===== DATA ENTRIES =====

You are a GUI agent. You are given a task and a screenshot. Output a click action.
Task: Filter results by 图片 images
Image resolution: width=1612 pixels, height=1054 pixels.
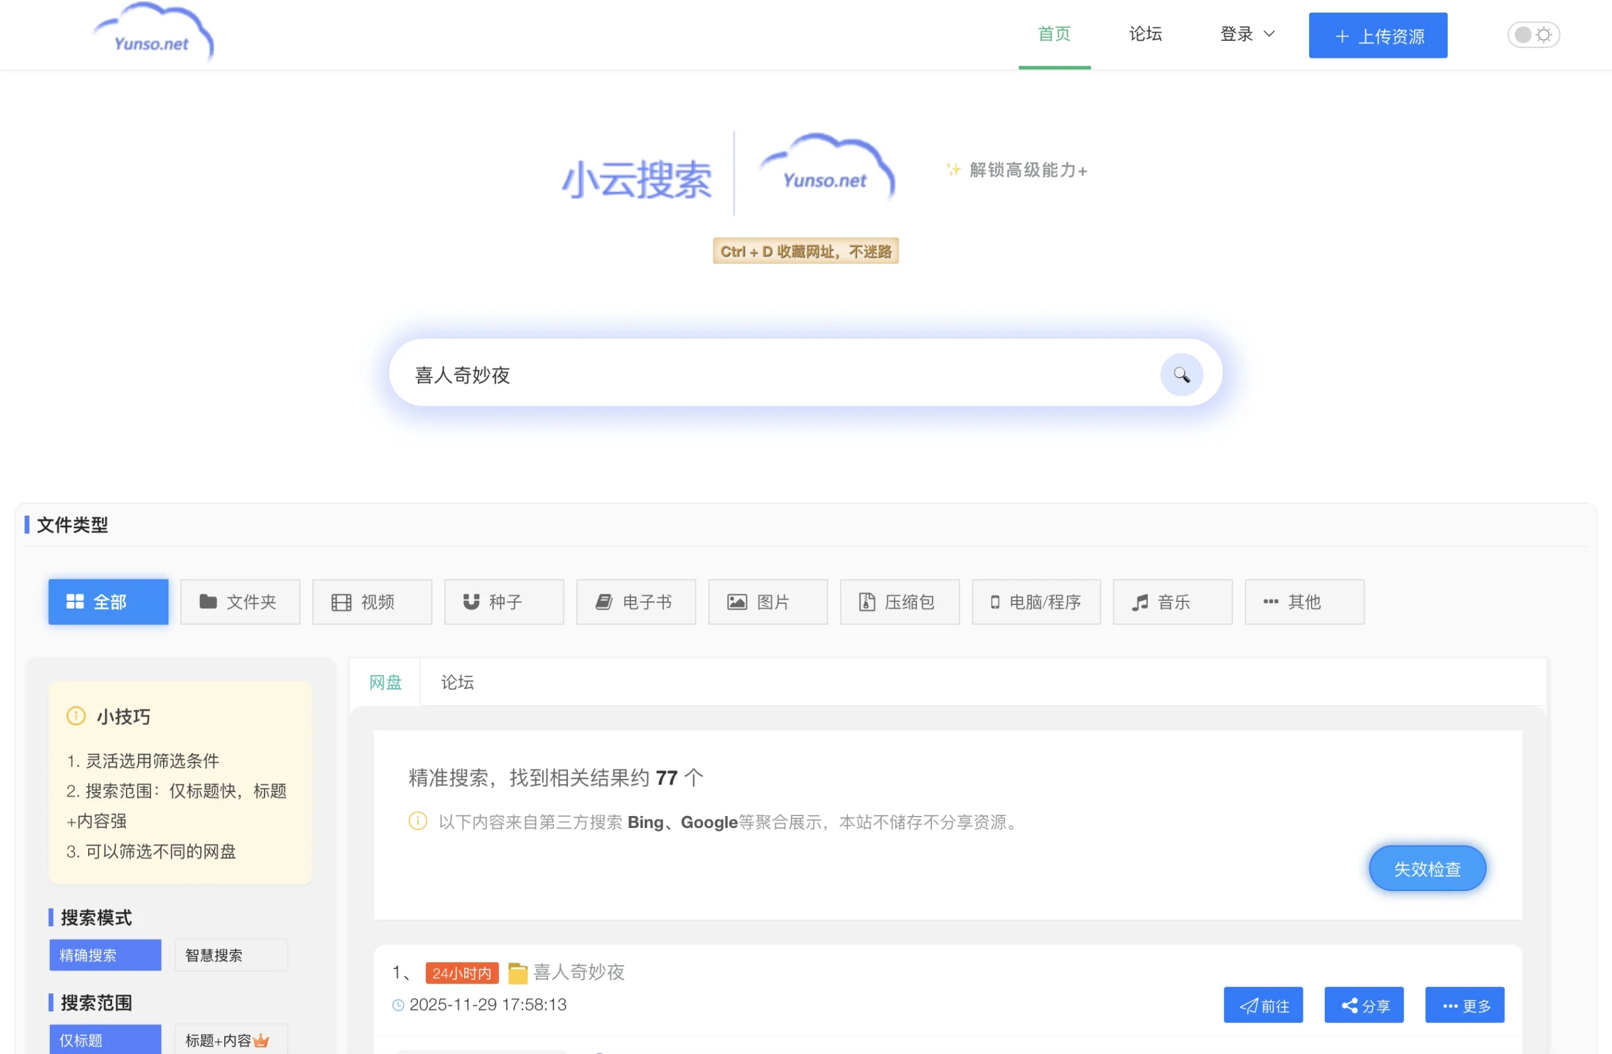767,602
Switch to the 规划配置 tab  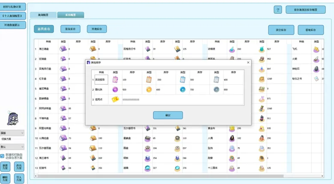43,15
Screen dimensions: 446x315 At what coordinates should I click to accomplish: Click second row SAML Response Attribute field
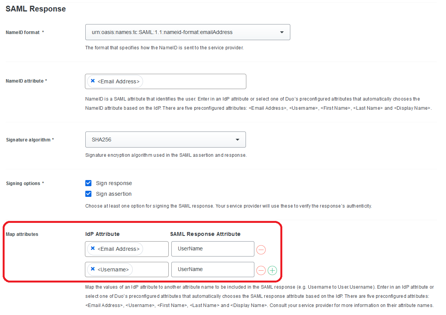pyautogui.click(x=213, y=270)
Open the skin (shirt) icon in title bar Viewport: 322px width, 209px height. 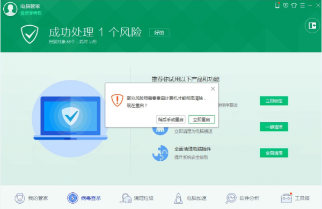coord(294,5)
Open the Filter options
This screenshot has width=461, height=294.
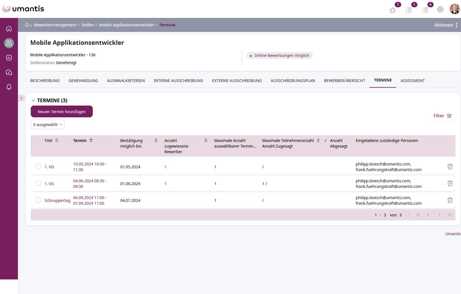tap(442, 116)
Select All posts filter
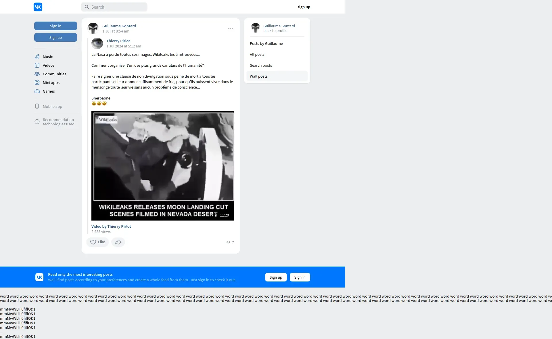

=====

AIM - Resize the material from the line with "Open the Filter options" up to and including the end of the material. Repeat every line, requests included, but multiply each coordinate in the answers by 1.85 and round to whole numbers, with halves rounded up. Leave the pictures out.

OUTPUT OF THE EXERCISE -
Open the Filter options
This screenshot has width=461, height=294.
tap(818, 215)
Select All posts filter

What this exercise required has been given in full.